There’s a new wave of malicious spam going around that purports to contain a “critical Windows Update” that instead tricks users into installing the “Cyborg” ransomware, according to researchers. Researchers were also able to access the builder for the malware, which could then be used to make variants of the malware.
This email threat, recently uncovered by researchers with Trustwave, is unique among phishing emails. The researchers outlined the threat in a blog post that explained the file that contains the malware claims to be a .jpg picture file despite being an executable .exe file.
Another thing that sets the email apart is that it has two sentences in the subject line – “Install latest Microsoft Windows Update now! Critical Microsoft Windows Update!” – but the email body has just that one line. Malicious emails generally feature a longer message that has been socially engineered to trick and confuse readers into downloading malicious files.
Perhaps one of the most important elements of the analysis was that researchers were able to follow a trail from the executable file all the way back to the malware builder hosted on the developer platform Github.
The post says that the 7Zip file for “Cyborg Builder Ransomware V 1.0.7z” had been uploaded to the platform two days before the misterbtc2020 account hosted the Cyborg ransomware executable file.
This adds an entirely new dimension to the latest ransomware attack. Ransomware is used to attack governments and organizations. Having a copy of the ransomware available on a public software development platform like Github means that anyone could download a copy of it and create – and use – their own strain of Cyborg.
This fake email about a Windows Update contains all the usual elements of a piece of malicious spam. That was how researchers were able to discover it. Researchers said it was fairly obvious what the email was about given the subject line and a straight executable file that claimed to be a .jpg and wasn’t even contained in an archive.
The researchers let GitHub know about the ransomware on Sunday, November 17th. GitHub is still processing the report, and – as of the time of writing – the account hosting the ransomware is still active on the site.
It seems like the threat has been abated, though, with researchers noticing that there appears to be no more emails containing the downloader being sent. That said, there is still the potential that other variations could be made and released, given the builder is still available on the GitHub platform.
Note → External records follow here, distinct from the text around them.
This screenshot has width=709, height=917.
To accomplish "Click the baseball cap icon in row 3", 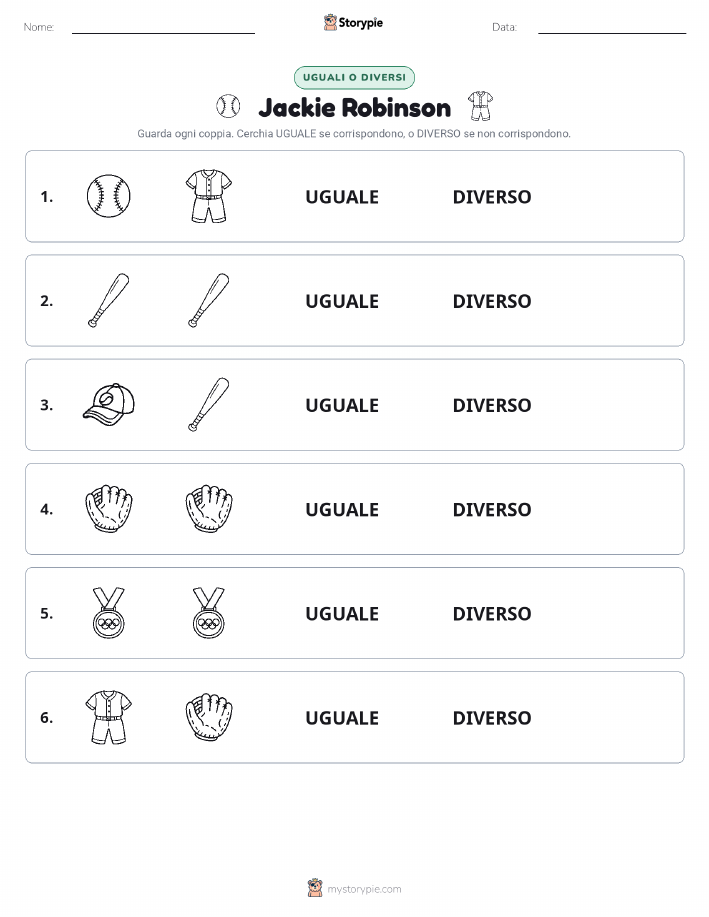I will pyautogui.click(x=108, y=404).
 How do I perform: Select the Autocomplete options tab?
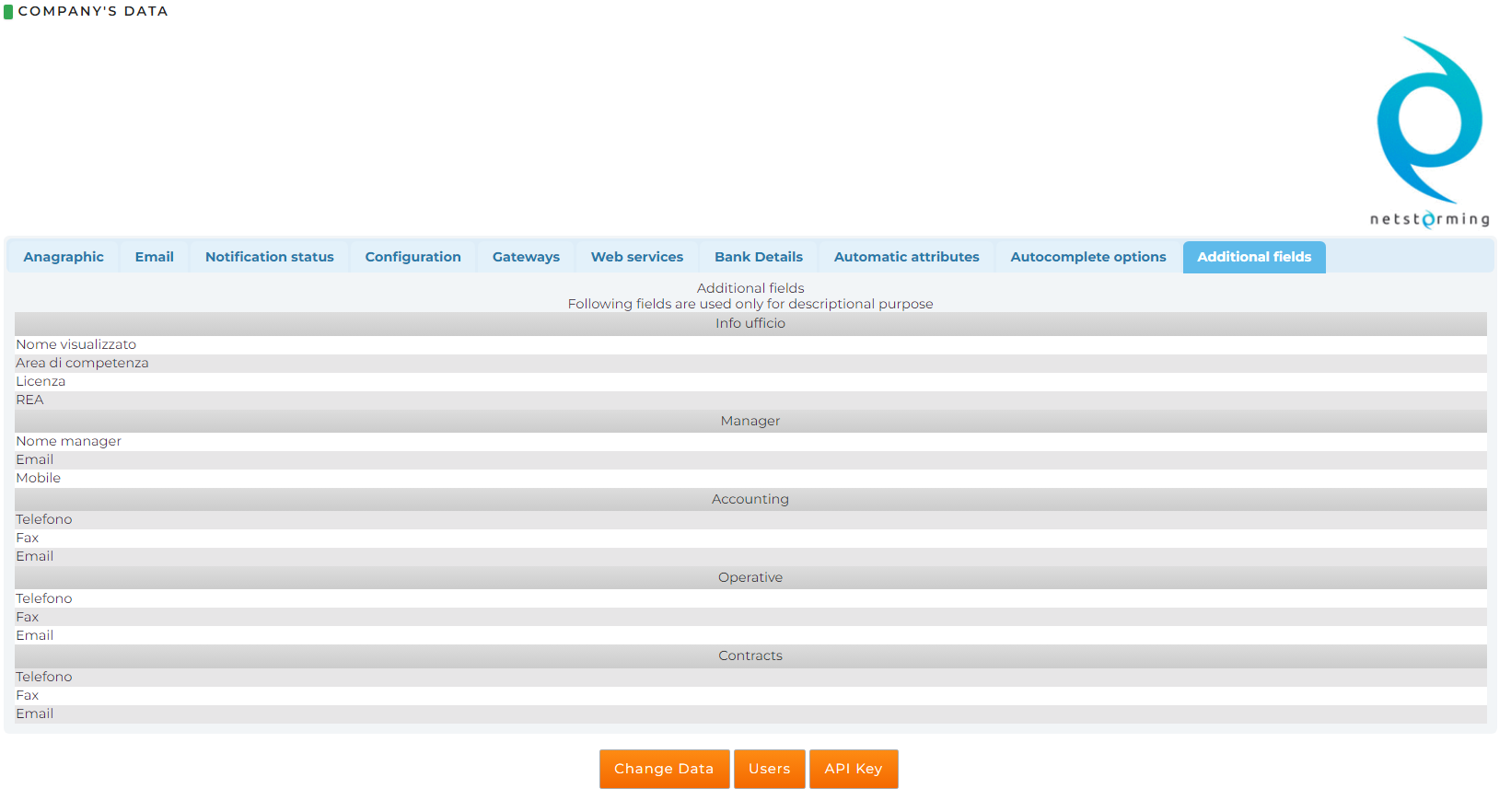coord(1087,257)
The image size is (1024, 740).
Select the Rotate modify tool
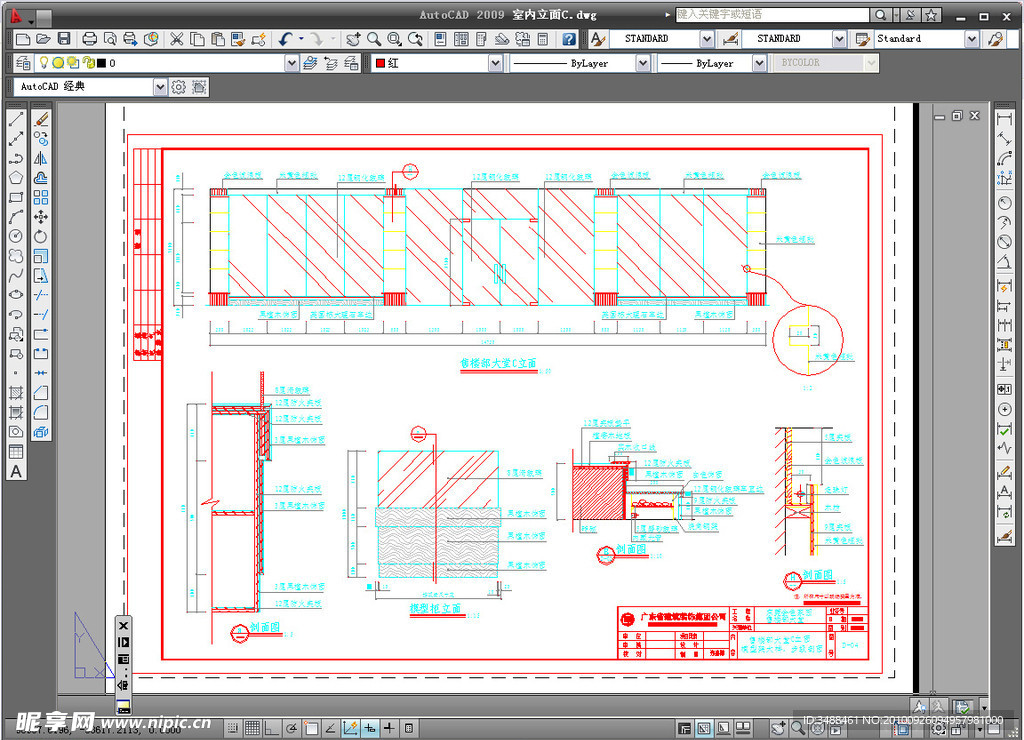point(41,236)
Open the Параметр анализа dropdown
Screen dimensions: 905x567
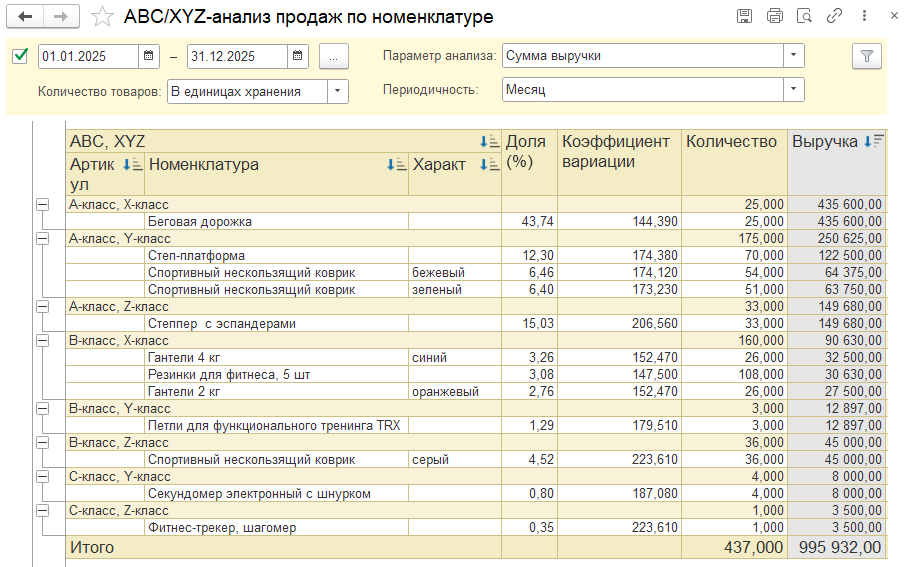click(x=793, y=56)
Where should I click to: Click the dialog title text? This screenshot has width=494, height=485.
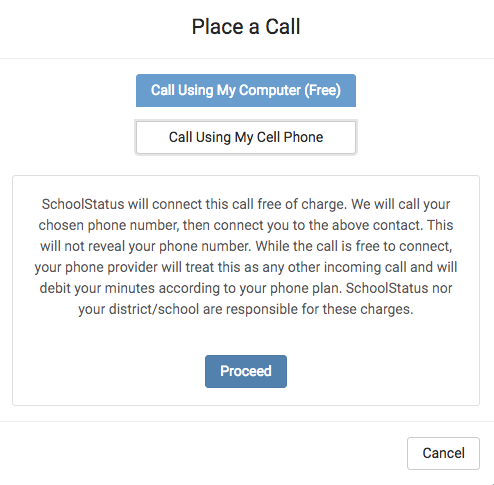(246, 27)
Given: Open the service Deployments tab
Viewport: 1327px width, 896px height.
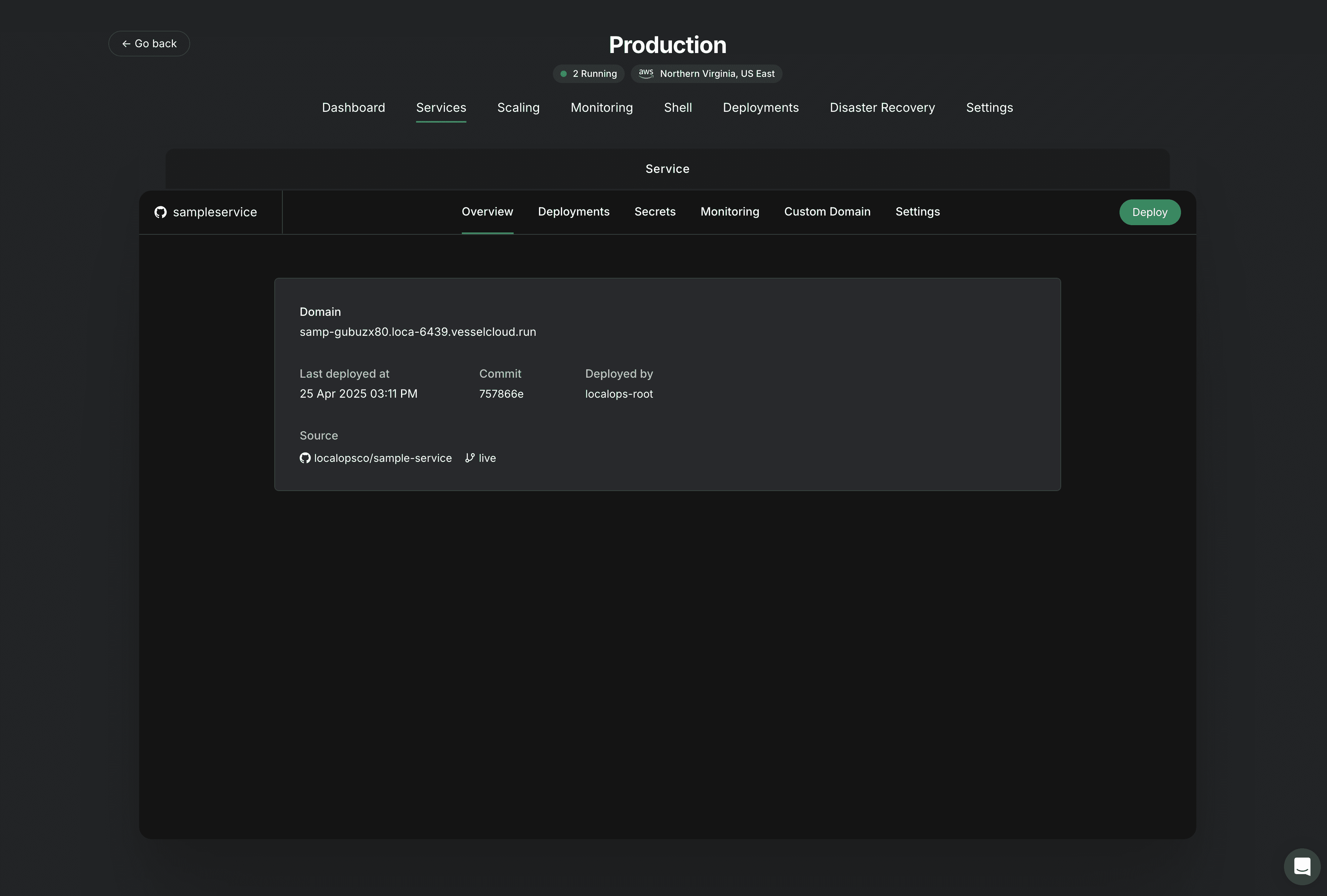Looking at the screenshot, I should [573, 212].
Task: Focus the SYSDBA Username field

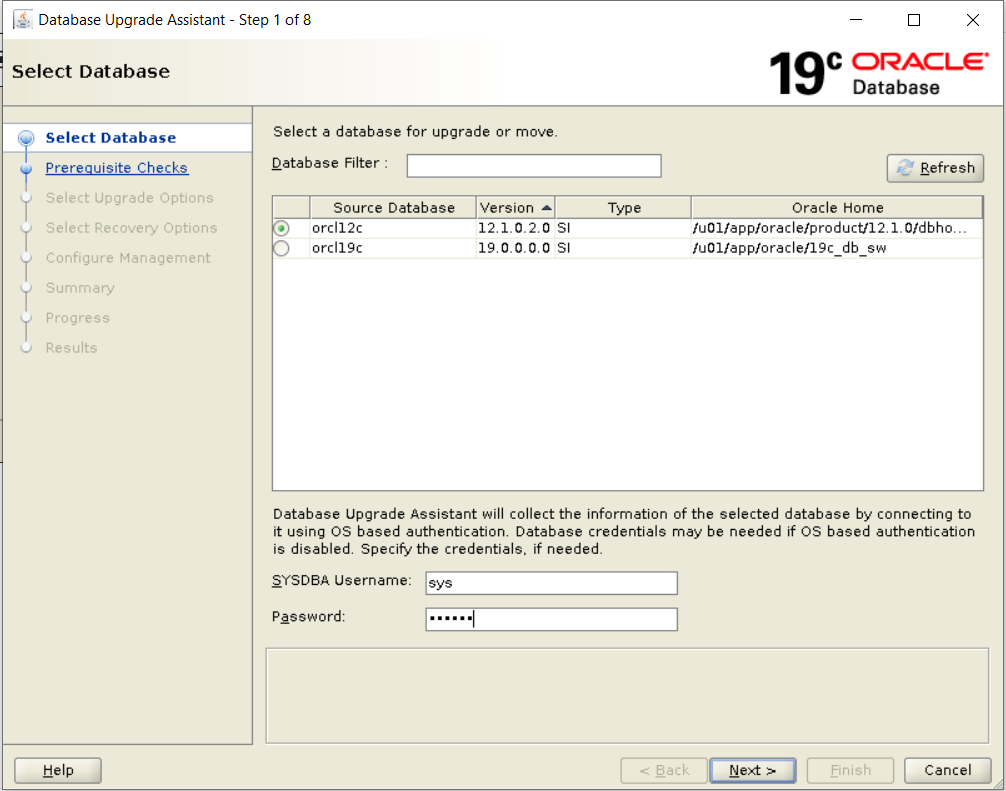Action: 551,583
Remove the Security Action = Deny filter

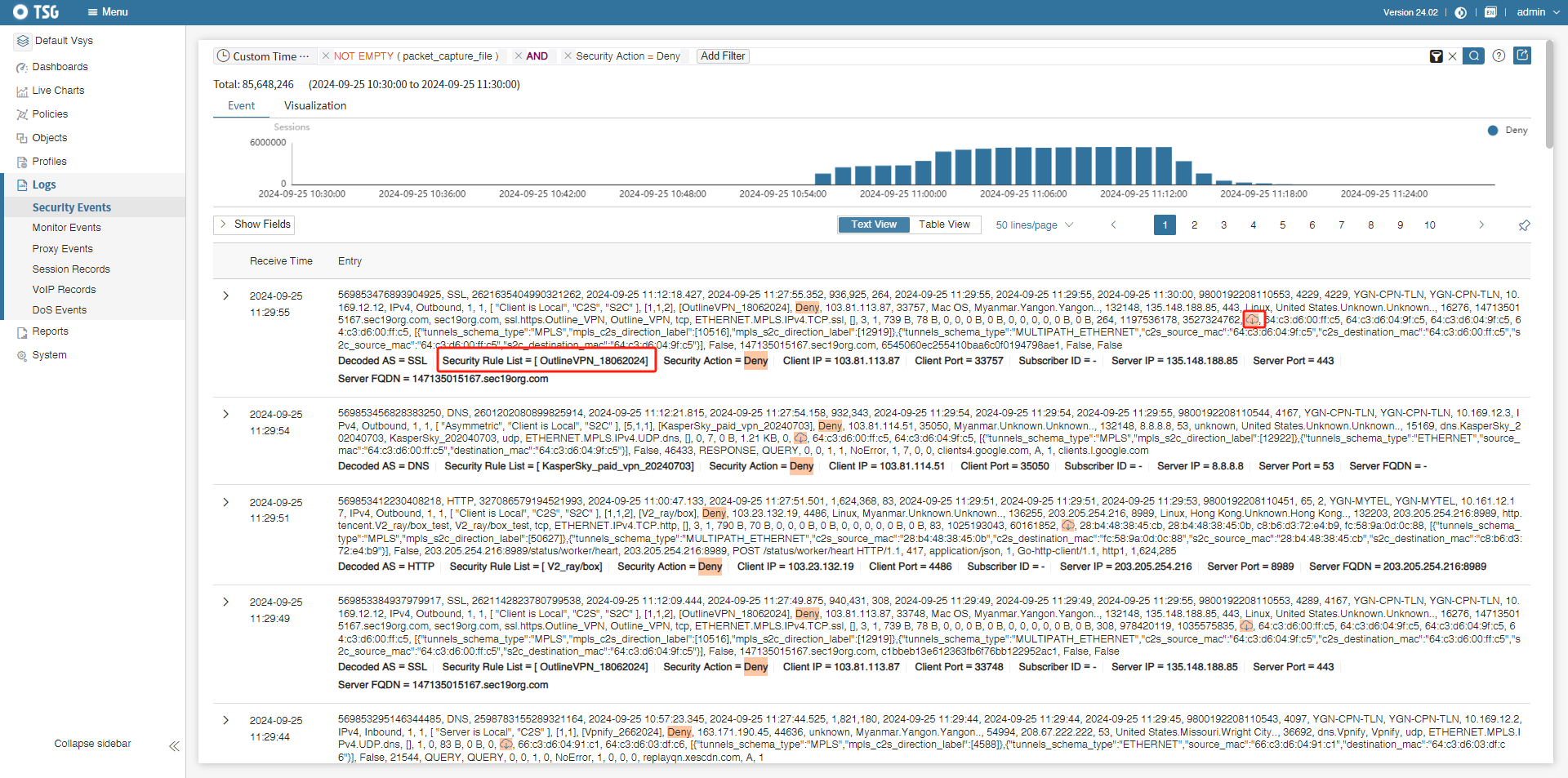(568, 56)
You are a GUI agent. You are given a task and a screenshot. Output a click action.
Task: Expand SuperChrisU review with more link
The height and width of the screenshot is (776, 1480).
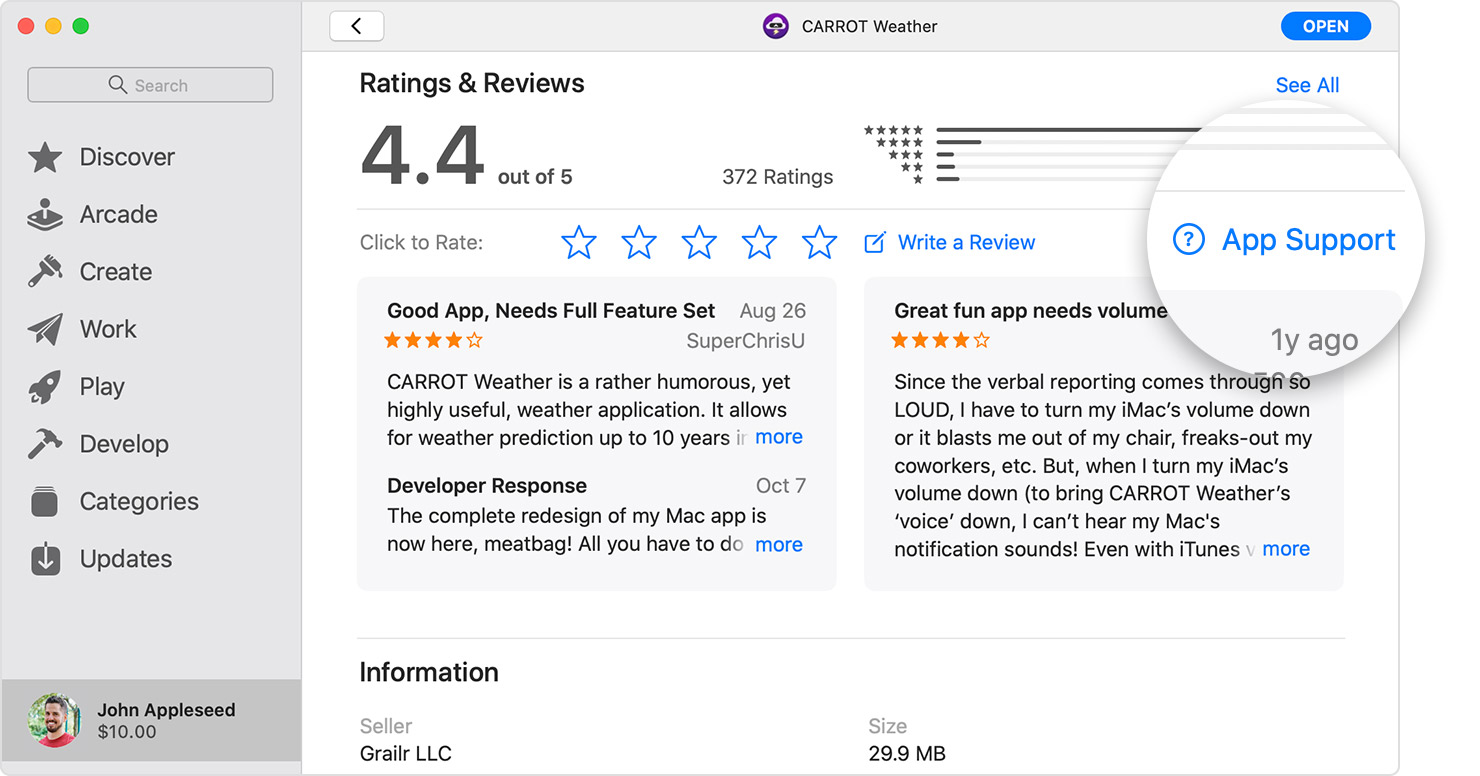(778, 437)
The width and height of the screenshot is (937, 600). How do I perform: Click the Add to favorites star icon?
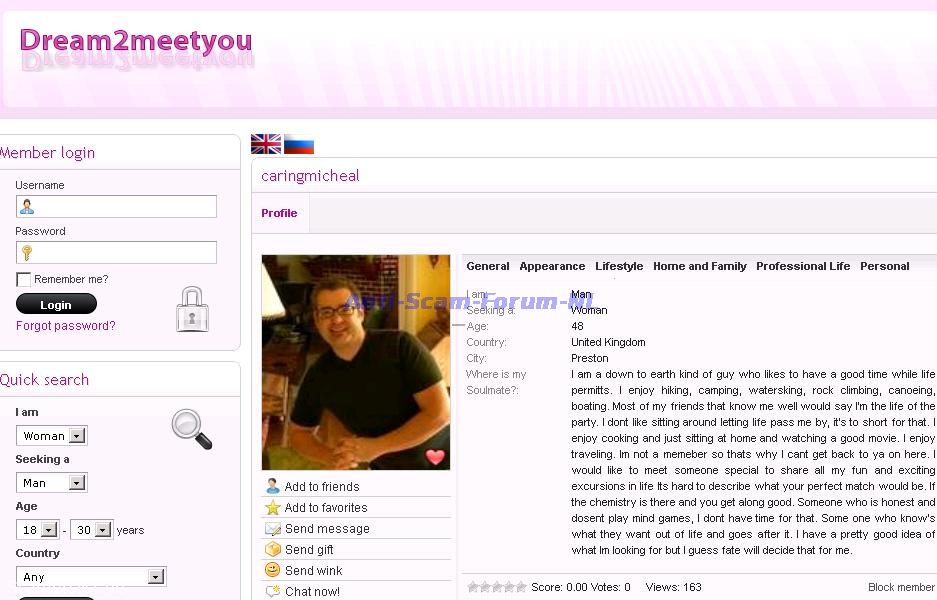pos(272,508)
The ransomware could be built and then spread by anyone with a copy of the builder. It could be offered in a variety of different ways and formats to better get around email gateways and increase the chance of infection.
Ransomware, as a whole, appears to be a problem that is getting worse and worse. People are finding better and more creative ways to reach – and target – their victims. Research from last month suggests that ransomware attacks could reach new heights in 2020, mainly for campaigns that go after specific targets.
While it seems like there was no specific target this time, there is evidence that the prediction over ransomware is coming true. Web hosting provider SmarterASP.net was targeted by ransomware last week that took down all the websites the company hosted for their customers.